StaleElementException when iterating with Python

Question

I'm trying to create a basic web scraper for Amazon results. As I'm iterating through results, I sometimes get to page 5 (sometimes only page 2) of the results and then a StaleElementException is thrown. When I look at the browser after the exception is thrown, I can see that the driver/page did not scroll down to where the page numbers are (bottom bar).

My code:

driver.get('https://www.amazon.com/s/ref=nb_sb_noss_1?url=search-alias%3Daps&field-keywords=sonicare+toothbrush')
    
for page in range(1, last_page_number + 1):

    driver.implicitly_wait(10)

    bottom_bar = driver.find_element_by_class_name('pagnCur')
    driver.execute_script("arguments[0].scrollIntoView(true);", bottom_bar)

    current_page_number = int(driver.find_element_by_class_name('pagnCur').text)

    if page == current_page_number:
        next_page = driver.find_element_by_xpath('//div[@id="pagn"]/span[@class="pagnLink"]/a[text()="{0}"]'.format(current_page_number + 1))
        next_page.click()
        print('page #', page, ': going to next page')
    else:
        print('page #: ', page, 'error')

I've looked at this question, and I'm guessing that a similar fix can be applied, but I'm not sure how to find something on the page that disappears. Also, based on how quickly the print statements are occurring, I can see that the implicitly_wait(10) isn't actually waiting a full 10 seconds.

The exception is pointing to the line that starts with driver.execute_script. This is the exception:

StaleElementReferenceException: Message: The element reference of <span class="pagnCur"> is stale; either the element is no longer attached to the DOM, it is not in the current frame context, or the document has been refreshed

Sometimes I'll get a ValueError:

ValueError: invalid literal for int() with base 10: ''

So these errors/exceptions lead me to believe that there is something going on with waiting for the page to refresh completely.

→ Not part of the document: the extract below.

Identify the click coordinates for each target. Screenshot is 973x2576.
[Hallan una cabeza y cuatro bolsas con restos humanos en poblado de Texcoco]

once you click(), it loads a new page (with a new DOM). so 2nd iteration of your loop the elements are stale. — Corey Goldberg
– Corey Goldberg, Commented Dec 5, 2018 at 23:36

Andersson · Accepted Answer · 2018-12-05 22:14:58Z

3

If you just want your script to iterate over all the result pages, you don't need any complicated logic - just make a click on Next button while it's possible:

from selenium.webdriver.common.by import By
from selenium.webdriver.support import expected_conditions as EC
from selenium.webdriver.support.ui import WebDriverWait as wait
from selenium.common.exceptions import TimeoutException

driver = webdriver.Chrome()

driver.get('https://www.amazon.com/s/ref=nb_sb_noss_1?url=search-alias%3Daps&field-keywords=sonicare+toothbrush')

while True:
    try:
        wait(driver, 10).until(EC.element_to_be_clickable((By.CSS_SELECTOR, 'a > span#pagnNextString'))).click()
    except TimeoutException:
        break

P.S. Also note that implicitly_wait(10) should not wait full 10 seconds, but wait up to 10 seconds for element to appear in HTML DOM. So if element is found within 1 or 2 seconds then wait is done and you will not wait rest 8-9 seconds...

edited Dec 5, 2018 at 22:14

answered Dec 5, 2018 at 22:09

Andersson

52.8k18 gold badges83 silver badges132 bronze badges

Sign up to request clarification or add additional context in comments.

3 Comments

SIM Over a year ago

Cleanest approach as usual.

Mariah Akinbi Over a year ago

@andersson this worked beautifully! Thank you! how did you know that 'a > span#pagnNextString' is the appropriate css selector? When I inspect the next button and copy the css selector it shows up as '#pagnNextString'. Also, thank you for explaining implicitly_wait()!

Andersson Over a year ago

@MariahAkinbi , Note that on last page Next button (span with id="pagnNextString") is not a child of anchor (a), but Selenium (for some reason) still "think" that it is clickable. So to break the loop on the last iteration we should explicitly specify that we need a link with "pagnNextString" child, but not just element "pagnNextString"

undetected Selenium · Accepted Answer · 2020-07-10 21:43:15Z

3

This error message...

StaleElementReferenceException: Message: The element reference of <span class="pagnCur"> is stale; either the element is no longer attached to the DOM, it is not in the current frame context, or the document has been refreshed

...implies that the previous reference of the element is now stale and the element reference is no longer present on the DOM of the page.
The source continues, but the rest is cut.